Le fait que le tribunal de commerce ait prononcé la mise hors de cause M. [L], en retenant que du fait de l’arrêt d’activité de la société depuis le 1er septembre 2017, aucune faute de gestion n’avait été commise ni aucune augmentation de passif n’avait été relevée pour cette période et d’autre part, que les fautes de gestion relevées étaient de la responsabilité de M. [R] [M] et de la SC [M] IH et antérieures à la nomination de M. [L] en qualité de gérant de la SAS SummerTime, est sans incidence sur la recevabilité de l’action en responsabilité au titre de l’insuffisance d’actif exercée à l’encontre de M. [R] [M] tant en sa qualité de dirigeant de fait de la société Summer Time et que celle de représentant de la SC [M] IH, elle-même dirigeante de droit de Summer Time.
Par ailleurs, contrairement à ce que soutiennent les appelants, toute faute, dès lors qu’elle est antérieure au jugement de liquidation judiciaire, peut être retenue au titre d’une faute de gestion, sans que puisse être opposée une quelconque prescription tenant à l’antériorité de cette faute.
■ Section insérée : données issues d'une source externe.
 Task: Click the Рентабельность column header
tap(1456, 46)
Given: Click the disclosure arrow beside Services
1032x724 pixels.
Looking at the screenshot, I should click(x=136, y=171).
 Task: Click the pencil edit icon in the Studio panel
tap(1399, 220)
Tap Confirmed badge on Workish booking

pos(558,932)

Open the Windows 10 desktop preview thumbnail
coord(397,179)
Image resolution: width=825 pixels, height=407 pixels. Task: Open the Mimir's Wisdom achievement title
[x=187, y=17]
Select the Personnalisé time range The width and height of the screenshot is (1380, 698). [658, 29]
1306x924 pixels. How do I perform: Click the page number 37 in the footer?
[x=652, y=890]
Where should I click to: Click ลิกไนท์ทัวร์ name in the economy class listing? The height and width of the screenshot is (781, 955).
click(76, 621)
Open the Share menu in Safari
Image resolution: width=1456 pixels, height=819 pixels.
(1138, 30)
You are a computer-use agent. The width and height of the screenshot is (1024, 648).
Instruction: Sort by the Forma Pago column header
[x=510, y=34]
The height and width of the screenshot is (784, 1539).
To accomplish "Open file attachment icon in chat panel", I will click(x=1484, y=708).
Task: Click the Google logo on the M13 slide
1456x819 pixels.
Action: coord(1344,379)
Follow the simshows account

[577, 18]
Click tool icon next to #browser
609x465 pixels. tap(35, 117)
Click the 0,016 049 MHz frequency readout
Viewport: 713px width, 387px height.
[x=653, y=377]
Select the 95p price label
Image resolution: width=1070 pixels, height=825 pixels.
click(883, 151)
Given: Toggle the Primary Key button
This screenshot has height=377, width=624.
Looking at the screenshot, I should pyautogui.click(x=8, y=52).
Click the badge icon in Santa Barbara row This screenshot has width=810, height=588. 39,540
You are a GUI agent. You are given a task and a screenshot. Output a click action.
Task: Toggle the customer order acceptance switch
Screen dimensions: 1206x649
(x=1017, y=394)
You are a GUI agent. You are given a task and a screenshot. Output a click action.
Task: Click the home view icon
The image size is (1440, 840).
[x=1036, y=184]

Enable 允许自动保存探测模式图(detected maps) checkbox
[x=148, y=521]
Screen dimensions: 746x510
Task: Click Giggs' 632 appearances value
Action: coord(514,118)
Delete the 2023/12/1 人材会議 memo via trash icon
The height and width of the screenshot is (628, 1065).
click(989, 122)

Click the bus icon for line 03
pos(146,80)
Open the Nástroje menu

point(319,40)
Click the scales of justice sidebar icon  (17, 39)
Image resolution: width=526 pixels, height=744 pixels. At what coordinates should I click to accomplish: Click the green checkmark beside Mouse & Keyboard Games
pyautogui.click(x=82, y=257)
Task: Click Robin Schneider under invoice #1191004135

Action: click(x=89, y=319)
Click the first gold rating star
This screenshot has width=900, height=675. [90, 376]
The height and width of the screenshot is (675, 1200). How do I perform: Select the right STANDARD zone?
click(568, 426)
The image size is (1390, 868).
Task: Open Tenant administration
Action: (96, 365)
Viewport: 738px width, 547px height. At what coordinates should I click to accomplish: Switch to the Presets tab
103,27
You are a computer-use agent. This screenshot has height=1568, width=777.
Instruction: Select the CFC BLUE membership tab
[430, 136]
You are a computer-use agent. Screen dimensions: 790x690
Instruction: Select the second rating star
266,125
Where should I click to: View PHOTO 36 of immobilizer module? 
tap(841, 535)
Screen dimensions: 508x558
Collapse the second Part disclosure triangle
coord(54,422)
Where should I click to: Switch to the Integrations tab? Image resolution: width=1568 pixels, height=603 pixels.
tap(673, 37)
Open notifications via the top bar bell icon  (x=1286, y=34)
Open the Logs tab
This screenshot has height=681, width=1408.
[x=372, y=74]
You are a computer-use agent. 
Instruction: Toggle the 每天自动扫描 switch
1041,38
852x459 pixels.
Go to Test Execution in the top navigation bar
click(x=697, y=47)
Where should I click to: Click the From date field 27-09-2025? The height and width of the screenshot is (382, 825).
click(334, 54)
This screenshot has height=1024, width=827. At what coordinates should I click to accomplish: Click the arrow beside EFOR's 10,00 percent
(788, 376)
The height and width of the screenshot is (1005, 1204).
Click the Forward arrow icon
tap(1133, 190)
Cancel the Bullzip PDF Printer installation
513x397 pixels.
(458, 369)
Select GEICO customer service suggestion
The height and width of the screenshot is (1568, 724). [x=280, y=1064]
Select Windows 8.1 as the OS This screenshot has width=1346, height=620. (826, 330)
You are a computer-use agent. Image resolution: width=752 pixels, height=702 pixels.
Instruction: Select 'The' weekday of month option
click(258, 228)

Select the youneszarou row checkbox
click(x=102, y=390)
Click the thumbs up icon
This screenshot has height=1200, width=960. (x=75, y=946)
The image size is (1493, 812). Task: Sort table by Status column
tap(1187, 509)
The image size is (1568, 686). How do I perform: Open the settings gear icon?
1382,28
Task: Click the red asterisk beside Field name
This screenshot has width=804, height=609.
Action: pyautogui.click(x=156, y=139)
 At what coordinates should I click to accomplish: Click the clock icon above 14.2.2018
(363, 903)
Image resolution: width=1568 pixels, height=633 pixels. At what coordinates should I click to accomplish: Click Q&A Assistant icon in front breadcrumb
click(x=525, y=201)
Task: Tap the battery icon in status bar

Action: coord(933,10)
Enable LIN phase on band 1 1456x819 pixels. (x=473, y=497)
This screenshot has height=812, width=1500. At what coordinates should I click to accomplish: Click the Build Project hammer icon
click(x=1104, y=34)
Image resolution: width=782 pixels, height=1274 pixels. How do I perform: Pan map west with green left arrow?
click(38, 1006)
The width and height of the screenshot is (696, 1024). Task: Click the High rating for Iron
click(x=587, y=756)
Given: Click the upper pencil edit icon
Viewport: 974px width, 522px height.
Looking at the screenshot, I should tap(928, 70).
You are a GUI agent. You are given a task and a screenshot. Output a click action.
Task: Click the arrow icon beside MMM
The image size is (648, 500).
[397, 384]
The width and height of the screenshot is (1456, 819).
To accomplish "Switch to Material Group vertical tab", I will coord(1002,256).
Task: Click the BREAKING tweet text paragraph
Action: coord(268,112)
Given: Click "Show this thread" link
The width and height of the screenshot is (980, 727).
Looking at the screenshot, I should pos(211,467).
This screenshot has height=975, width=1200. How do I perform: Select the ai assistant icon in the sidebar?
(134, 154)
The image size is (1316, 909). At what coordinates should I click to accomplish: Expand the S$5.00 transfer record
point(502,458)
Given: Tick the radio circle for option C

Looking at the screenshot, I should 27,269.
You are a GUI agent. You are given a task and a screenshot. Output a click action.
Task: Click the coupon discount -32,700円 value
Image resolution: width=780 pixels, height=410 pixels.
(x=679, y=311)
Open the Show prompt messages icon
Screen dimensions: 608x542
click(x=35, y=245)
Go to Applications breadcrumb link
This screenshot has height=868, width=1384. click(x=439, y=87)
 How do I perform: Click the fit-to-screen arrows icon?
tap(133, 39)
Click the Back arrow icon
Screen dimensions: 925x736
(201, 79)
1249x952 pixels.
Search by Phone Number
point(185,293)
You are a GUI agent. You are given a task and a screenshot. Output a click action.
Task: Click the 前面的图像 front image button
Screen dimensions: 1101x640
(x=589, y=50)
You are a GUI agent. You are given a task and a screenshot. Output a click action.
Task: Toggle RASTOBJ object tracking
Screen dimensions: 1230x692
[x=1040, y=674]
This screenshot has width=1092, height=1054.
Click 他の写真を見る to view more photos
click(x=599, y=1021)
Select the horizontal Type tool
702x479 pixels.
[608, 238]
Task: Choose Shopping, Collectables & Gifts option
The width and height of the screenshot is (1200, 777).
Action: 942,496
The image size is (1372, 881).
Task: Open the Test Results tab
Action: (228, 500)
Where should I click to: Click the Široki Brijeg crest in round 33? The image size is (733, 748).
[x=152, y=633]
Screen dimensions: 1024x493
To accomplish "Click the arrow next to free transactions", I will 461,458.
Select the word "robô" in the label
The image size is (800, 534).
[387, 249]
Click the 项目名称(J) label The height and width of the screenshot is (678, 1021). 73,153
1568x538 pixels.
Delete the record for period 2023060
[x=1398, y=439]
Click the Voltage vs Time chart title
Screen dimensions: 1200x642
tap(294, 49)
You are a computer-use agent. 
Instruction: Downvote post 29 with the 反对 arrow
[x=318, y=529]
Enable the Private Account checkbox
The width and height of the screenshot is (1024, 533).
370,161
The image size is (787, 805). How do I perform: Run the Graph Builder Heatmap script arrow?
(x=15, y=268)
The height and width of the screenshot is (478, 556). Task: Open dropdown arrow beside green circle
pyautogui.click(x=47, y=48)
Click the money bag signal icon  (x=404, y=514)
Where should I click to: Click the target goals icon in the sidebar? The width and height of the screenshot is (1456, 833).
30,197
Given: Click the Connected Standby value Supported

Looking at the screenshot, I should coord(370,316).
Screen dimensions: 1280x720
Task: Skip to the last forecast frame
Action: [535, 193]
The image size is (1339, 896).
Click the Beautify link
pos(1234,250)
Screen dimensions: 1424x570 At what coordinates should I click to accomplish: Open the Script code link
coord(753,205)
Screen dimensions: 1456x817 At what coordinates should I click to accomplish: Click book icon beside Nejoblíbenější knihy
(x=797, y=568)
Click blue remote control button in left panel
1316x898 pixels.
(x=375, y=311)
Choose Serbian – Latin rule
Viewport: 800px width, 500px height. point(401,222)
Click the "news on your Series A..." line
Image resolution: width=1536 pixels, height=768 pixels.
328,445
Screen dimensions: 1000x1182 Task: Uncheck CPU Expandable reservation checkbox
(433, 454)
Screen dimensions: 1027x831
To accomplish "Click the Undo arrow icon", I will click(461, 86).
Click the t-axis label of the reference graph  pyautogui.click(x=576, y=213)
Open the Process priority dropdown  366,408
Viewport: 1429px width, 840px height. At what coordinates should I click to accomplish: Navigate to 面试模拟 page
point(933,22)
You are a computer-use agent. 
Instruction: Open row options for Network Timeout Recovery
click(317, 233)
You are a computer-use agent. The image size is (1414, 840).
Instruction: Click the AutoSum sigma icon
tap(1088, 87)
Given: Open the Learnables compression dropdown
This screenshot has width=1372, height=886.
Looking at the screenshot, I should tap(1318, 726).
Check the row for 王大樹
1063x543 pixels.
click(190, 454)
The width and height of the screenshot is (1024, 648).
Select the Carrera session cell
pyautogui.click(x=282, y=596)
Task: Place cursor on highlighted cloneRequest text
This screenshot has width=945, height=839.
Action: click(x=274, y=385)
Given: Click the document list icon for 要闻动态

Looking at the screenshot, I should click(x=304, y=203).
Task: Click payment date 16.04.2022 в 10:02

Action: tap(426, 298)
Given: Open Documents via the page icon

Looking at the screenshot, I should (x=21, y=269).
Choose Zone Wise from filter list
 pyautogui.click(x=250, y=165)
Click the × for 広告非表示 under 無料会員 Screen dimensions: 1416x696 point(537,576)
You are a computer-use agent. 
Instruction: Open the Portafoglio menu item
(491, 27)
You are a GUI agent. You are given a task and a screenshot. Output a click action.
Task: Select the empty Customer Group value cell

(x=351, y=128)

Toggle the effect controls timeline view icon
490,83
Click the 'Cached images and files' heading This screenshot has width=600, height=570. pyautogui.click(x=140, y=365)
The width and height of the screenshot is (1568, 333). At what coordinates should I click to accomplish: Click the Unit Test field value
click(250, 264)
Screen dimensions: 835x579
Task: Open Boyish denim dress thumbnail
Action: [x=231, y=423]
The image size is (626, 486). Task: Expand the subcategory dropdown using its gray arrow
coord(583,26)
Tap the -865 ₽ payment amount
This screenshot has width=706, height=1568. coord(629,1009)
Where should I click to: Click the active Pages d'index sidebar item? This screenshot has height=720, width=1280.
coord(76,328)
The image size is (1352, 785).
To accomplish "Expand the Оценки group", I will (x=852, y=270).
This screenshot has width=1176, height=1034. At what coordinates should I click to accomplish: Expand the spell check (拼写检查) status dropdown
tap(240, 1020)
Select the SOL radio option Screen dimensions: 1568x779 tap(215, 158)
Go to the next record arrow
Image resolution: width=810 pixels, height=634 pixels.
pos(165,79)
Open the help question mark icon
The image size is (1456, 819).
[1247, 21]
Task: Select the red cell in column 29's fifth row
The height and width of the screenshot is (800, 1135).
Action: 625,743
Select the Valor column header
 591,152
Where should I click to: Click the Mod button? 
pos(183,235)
En conséquence, la fin de non recevoir soulevée sera rejetée.
4) sur l’action en responsabilité pécuniaire des dirigeants de la SAS Summer Time au titre de l’insuffisance d’actif :
Aux termes des dispositions de l’article L651-2 du code de commerce tel qu’issu de la loi de sauvegarde des entreprises n°2005-845 du 26 juillet 2005, modifié par l’ordonnance n°2010-1512 du 9 décembre 2010, lorsque la liquidation judiciaire d’une personne morale fait apparaître une insuffisance d’actif, le tribunal peut, en cas de faute de gestion ayant contribué à cette insuffisance d’actif, décider que le montant de cette insuffisance d’actif sera supporté, en tout ou en partie, par tous les dirigeants de droit ou de fait, ou par certains d’entre eux, ayant contribué à la faute de gestion. En cas de pluralité de dirigeants, le tribunal peut, par décision motivée, les déclarer solidairement responsables.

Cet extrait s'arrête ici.